[RECORDED INFORMATION — start]

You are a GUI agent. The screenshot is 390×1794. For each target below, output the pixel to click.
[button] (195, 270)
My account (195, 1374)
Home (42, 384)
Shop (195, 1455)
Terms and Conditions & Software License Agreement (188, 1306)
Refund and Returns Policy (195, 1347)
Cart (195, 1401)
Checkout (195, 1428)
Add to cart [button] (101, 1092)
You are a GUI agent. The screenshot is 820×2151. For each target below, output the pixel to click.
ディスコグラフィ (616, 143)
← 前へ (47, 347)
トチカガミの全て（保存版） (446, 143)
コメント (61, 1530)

[RECORDED INFORMATION — finish]
[RECORDED INFORMATION — start]

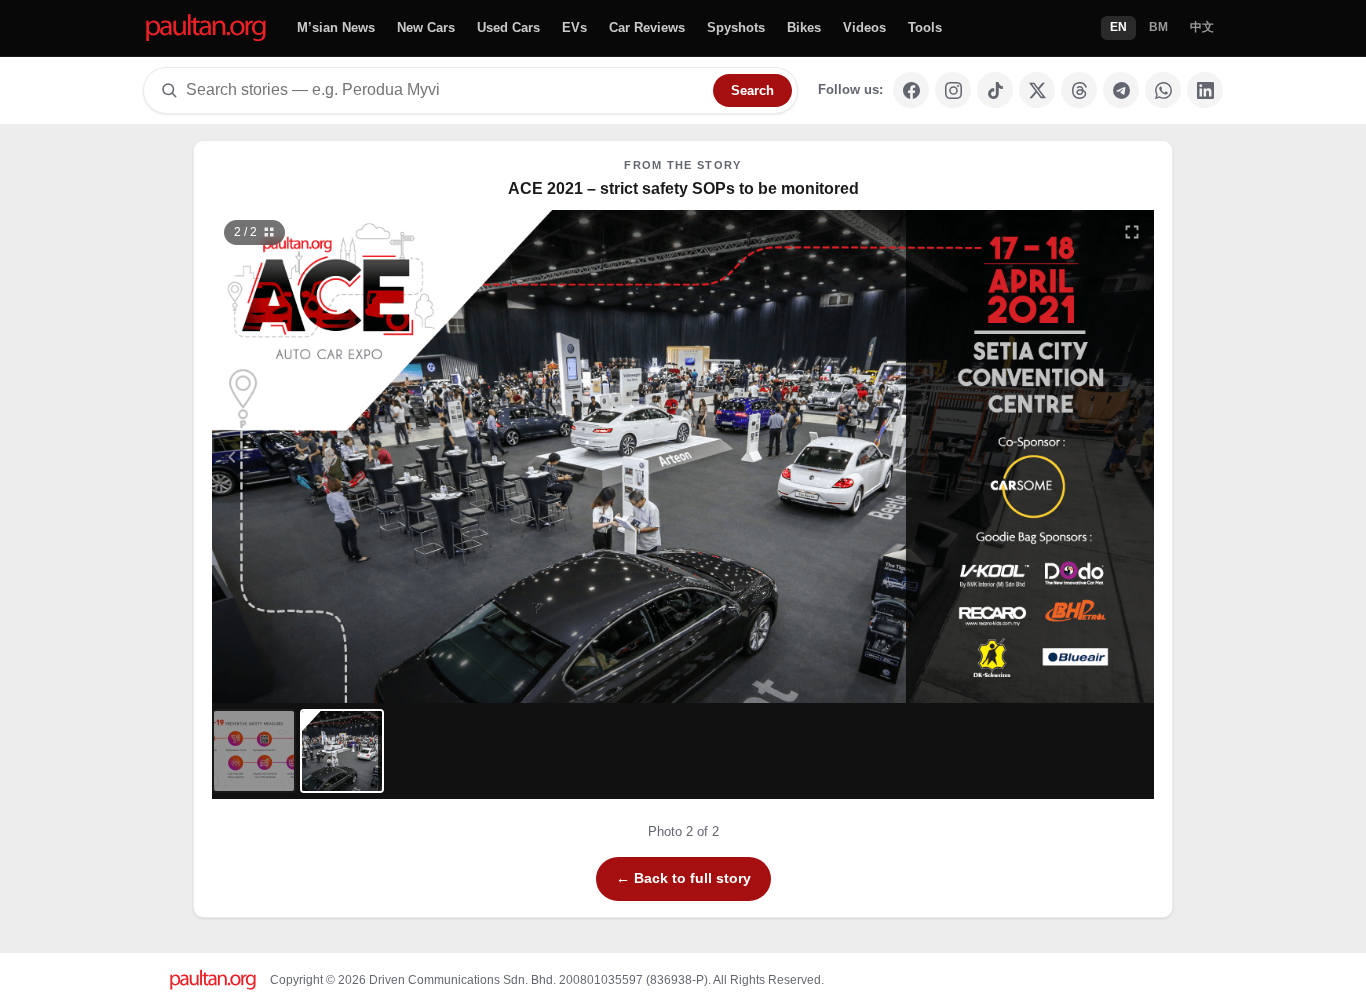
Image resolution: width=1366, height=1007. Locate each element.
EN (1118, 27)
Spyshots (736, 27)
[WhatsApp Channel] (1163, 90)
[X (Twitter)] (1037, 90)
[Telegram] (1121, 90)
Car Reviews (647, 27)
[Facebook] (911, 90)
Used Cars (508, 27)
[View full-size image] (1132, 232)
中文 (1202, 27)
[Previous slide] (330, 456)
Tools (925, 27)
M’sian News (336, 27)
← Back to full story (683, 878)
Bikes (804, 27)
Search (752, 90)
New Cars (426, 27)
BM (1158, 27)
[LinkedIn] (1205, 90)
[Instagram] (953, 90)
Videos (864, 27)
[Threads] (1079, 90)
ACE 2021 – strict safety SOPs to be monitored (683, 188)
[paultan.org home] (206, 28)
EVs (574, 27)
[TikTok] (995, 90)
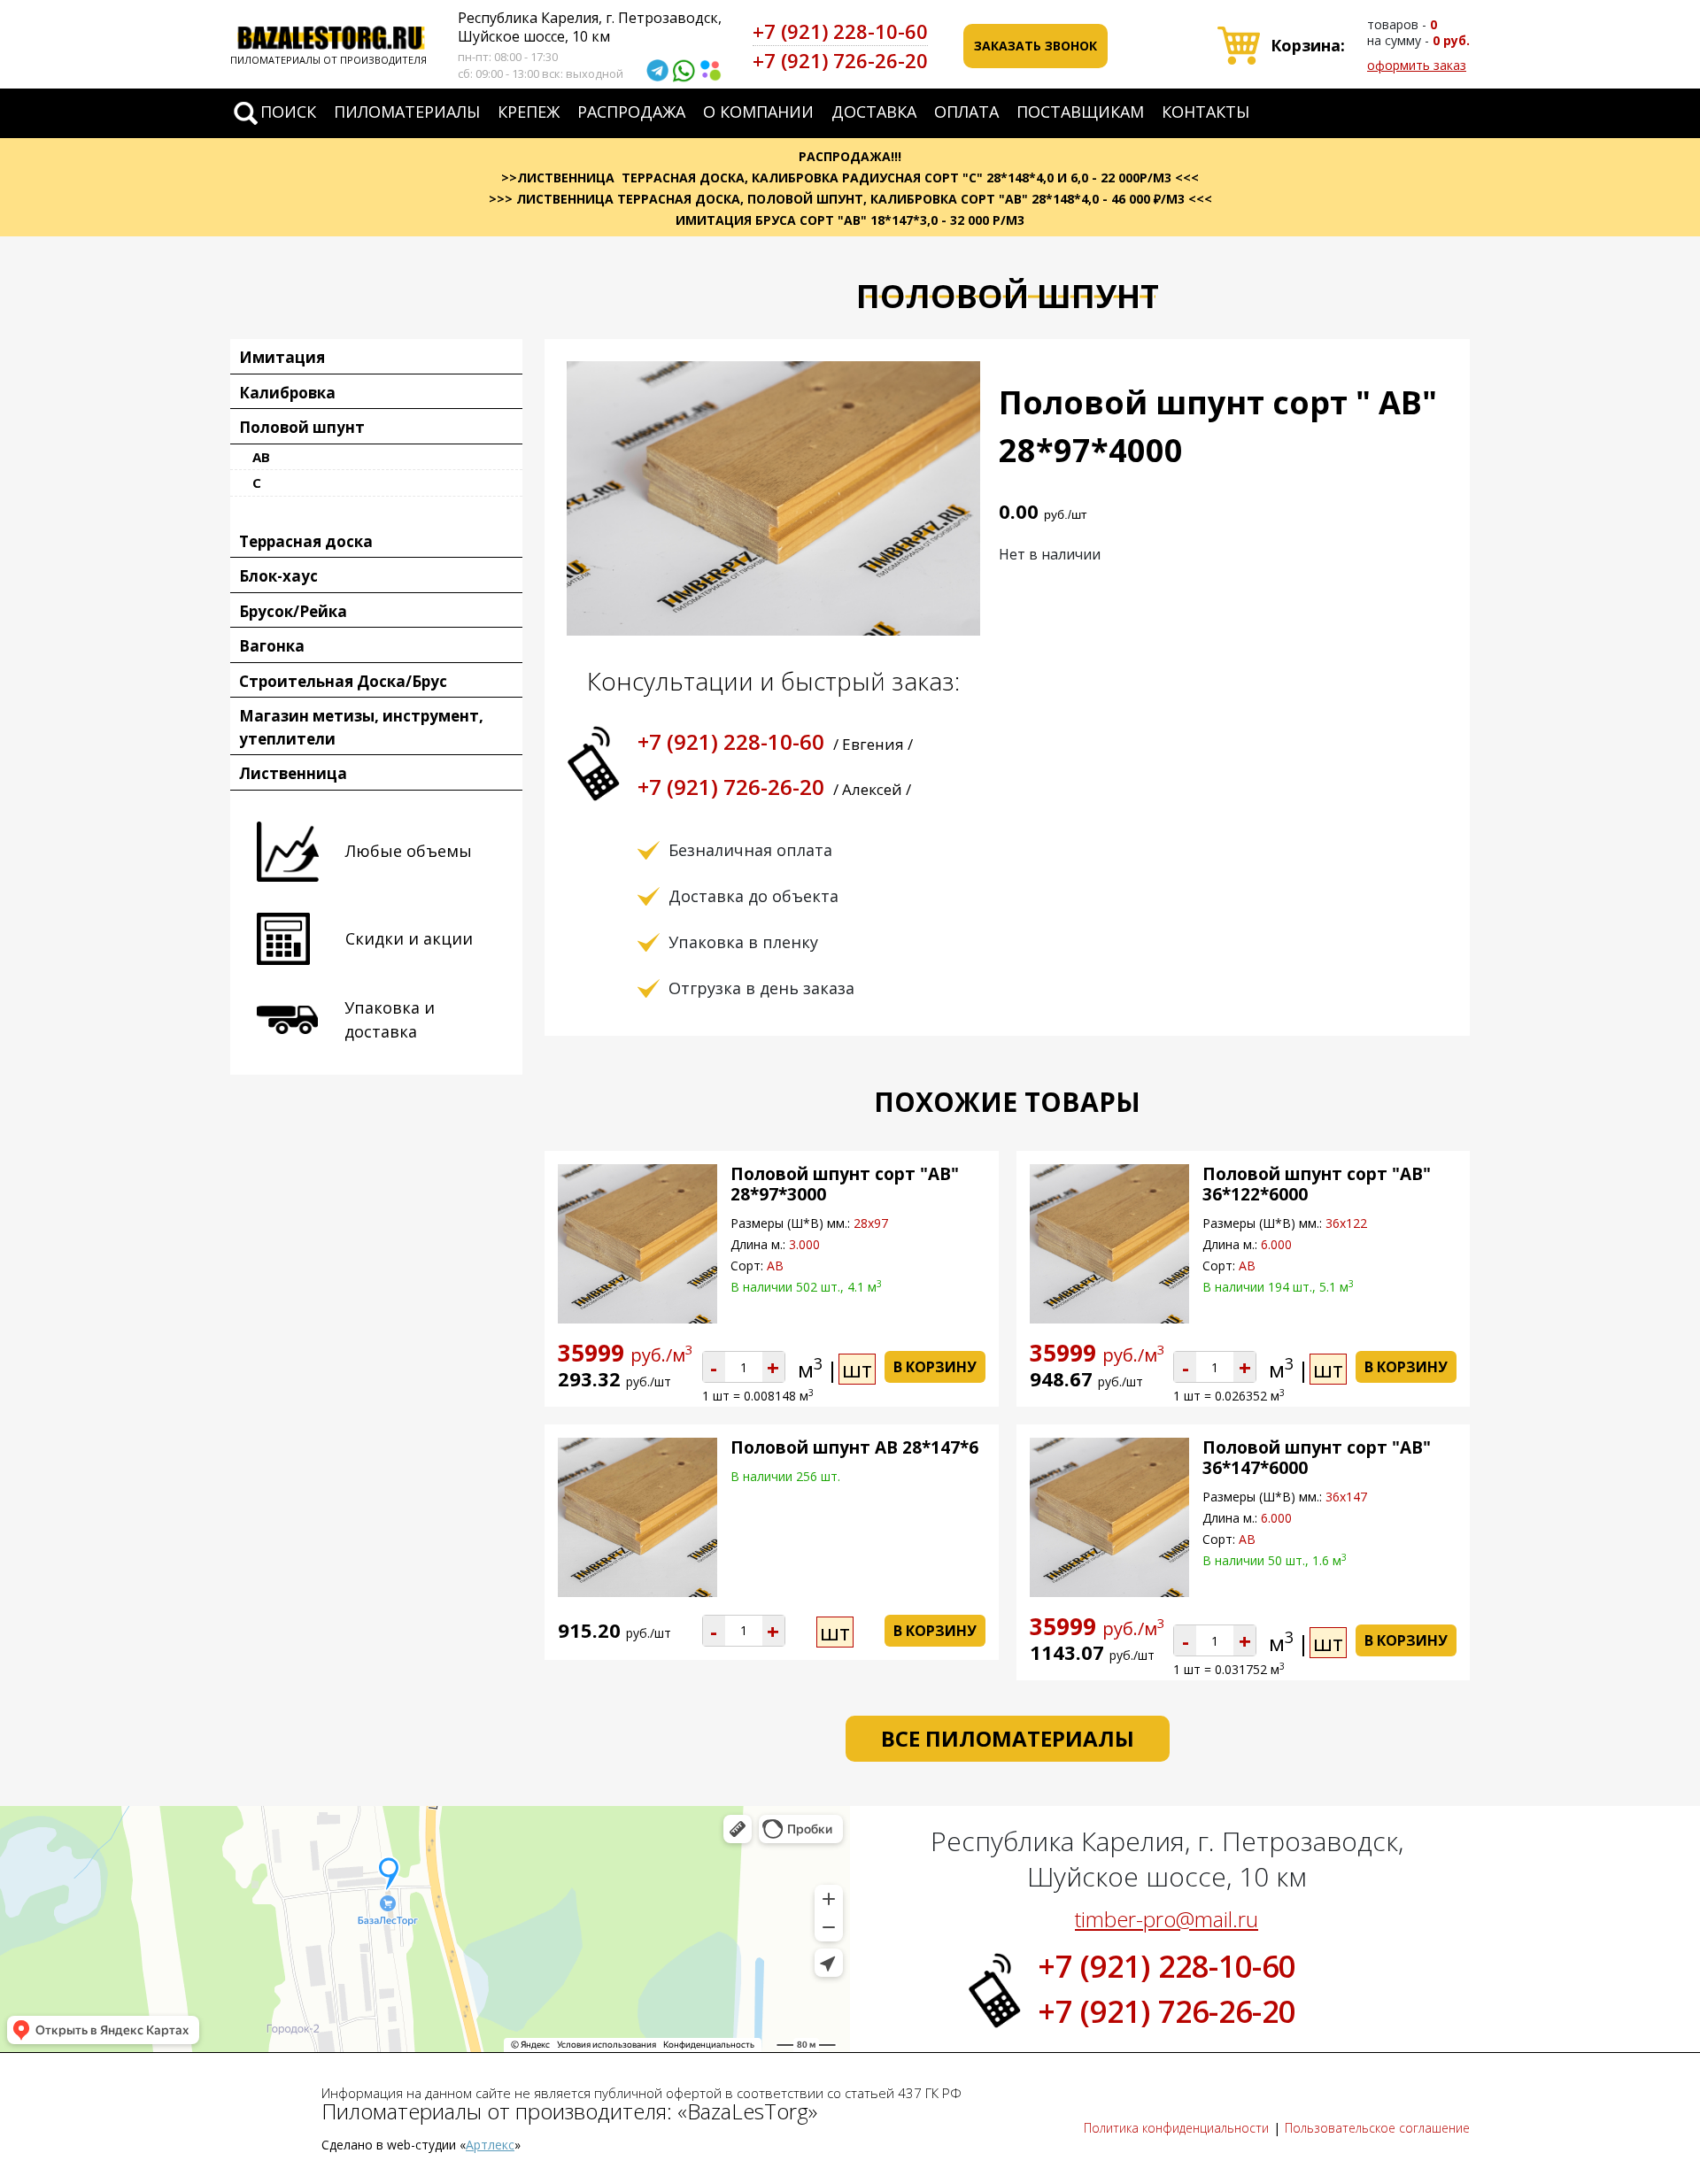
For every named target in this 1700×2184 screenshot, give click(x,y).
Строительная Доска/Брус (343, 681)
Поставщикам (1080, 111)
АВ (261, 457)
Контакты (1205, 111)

[RECORDED INFORMATION — finish]

### WHAT YOU HAVE TO DO
For this exercise, return every line from the data that holds the string "agent".

### RESPONSE TO THIS EXERCISE
You are a GUI agent. The screenshot is 390×1794. For each target below, output the pixel to click.
You are a GUI agent. The screenshot is 820×2151. For each target below, output the pixel to click.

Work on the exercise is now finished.